# Task item
Give back all the data exactly as it was written.
(Entries provided Opens)
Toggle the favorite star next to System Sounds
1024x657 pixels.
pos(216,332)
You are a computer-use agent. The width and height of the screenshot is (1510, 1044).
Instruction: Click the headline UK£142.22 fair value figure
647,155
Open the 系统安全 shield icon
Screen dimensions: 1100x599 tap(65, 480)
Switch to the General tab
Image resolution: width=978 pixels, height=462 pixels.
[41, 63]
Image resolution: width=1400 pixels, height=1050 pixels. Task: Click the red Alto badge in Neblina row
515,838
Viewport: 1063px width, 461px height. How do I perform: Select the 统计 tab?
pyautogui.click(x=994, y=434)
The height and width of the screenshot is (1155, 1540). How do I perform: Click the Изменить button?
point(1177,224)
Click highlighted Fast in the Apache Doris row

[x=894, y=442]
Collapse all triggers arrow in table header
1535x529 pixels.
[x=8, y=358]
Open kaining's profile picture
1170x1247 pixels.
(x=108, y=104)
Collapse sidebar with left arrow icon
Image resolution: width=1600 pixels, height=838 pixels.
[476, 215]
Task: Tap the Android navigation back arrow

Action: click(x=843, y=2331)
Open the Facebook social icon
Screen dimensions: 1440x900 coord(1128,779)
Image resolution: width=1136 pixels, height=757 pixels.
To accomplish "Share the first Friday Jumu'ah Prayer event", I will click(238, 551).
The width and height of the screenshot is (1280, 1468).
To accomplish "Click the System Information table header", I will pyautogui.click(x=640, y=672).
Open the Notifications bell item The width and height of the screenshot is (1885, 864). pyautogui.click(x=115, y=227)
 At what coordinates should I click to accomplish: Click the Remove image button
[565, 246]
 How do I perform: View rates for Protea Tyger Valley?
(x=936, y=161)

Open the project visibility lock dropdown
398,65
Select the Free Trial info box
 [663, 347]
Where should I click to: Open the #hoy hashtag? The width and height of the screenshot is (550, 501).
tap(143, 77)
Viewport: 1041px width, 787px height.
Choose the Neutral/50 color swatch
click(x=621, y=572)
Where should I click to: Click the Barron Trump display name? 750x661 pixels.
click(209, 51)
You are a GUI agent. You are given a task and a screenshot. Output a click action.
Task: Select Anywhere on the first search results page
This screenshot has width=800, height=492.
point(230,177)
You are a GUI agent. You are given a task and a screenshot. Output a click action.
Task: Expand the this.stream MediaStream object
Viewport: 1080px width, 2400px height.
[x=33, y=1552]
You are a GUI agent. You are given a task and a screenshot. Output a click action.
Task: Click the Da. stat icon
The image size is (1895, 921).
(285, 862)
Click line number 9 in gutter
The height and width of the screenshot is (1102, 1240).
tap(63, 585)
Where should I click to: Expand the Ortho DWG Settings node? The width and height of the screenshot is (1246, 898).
(Entries provided Closes)
# Problem solution
Toggle the favorite star next to System Sounds
1024x657 pixels.
pos(216,332)
You are a computer-use agent. The width and height of the screenshot is (1510, 1044).
Instruction: Click the headline UK£142.22 fair value figure
647,155
Open the 系统安全 shield icon
Screen dimensions: 1100x599 tap(65, 480)
Switch to the General tab
Image resolution: width=978 pixels, height=462 pixels.
[41, 63]
Image resolution: width=1400 pixels, height=1050 pixels. Task: Click the red Alto badge in Neblina row
515,838
Viewport: 1063px width, 461px height. How do I perform: Select the 统计 tab?
pyautogui.click(x=994, y=434)
The height and width of the screenshot is (1155, 1540). How do I perform: Click the Изменить button?
point(1177,224)
Click highlighted Fast in the Apache Doris row

[x=894, y=442]
Collapse all triggers arrow in table header
1535x529 pixels.
[x=8, y=358]
Open kaining's profile picture
1170x1247 pixels.
(x=108, y=104)
Collapse sidebar with left arrow icon
Image resolution: width=1600 pixels, height=838 pixels.
[476, 215]
Task: Tap the Android navigation back arrow

Action: click(x=843, y=2331)
Open the Facebook social icon
Screen dimensions: 1440x900 coord(1128,779)
Image resolution: width=1136 pixels, height=757 pixels.
To accomplish "Share the first Friday Jumu'ah Prayer event", I will click(238, 551).
The width and height of the screenshot is (1280, 1468).
To accomplish "Click the System Information table header", I will pyautogui.click(x=640, y=672).
Open the Notifications bell item The width and height of the screenshot is (1885, 864). pyautogui.click(x=115, y=227)
 At what coordinates should I click to accomplish: Click the Remove image button
[565, 246]
 How do I perform: View rates for Protea Tyger Valley?
(x=936, y=161)

Open the project visibility lock dropdown
398,65
Select the Free Trial info box
 [663, 347]
Where should I click to: Open the #hoy hashtag? The width and height of the screenshot is (550, 501).
tap(143, 77)
Viewport: 1041px width, 787px height.
Choose the Neutral/50 color swatch
click(x=621, y=572)
Where should I click to: Click the Barron Trump display name? 750x661 pixels.
click(209, 51)
You are a GUI agent. You are given a task and a screenshot. Output a click action.
Task: Select Anywhere on the first search results page
This screenshot has width=800, height=492.
point(230,177)
You are a GUI agent. You are given a task and a screenshot. Output a click action.
Task: Expand the this.stream MediaStream object
Viewport: 1080px width, 2400px height.
[x=33, y=1552]
You are a GUI agent. You are given a task and a screenshot. Output a click action.
Task: Click the Da. stat icon
The image size is (1895, 921).
(285, 862)
Click line number 9 in gutter
The height and width of the screenshot is (1102, 1240).
tap(63, 585)
Where should I click to: Expand the Ortho DWG Settings node? The width and height of the screenshot is (1246, 898).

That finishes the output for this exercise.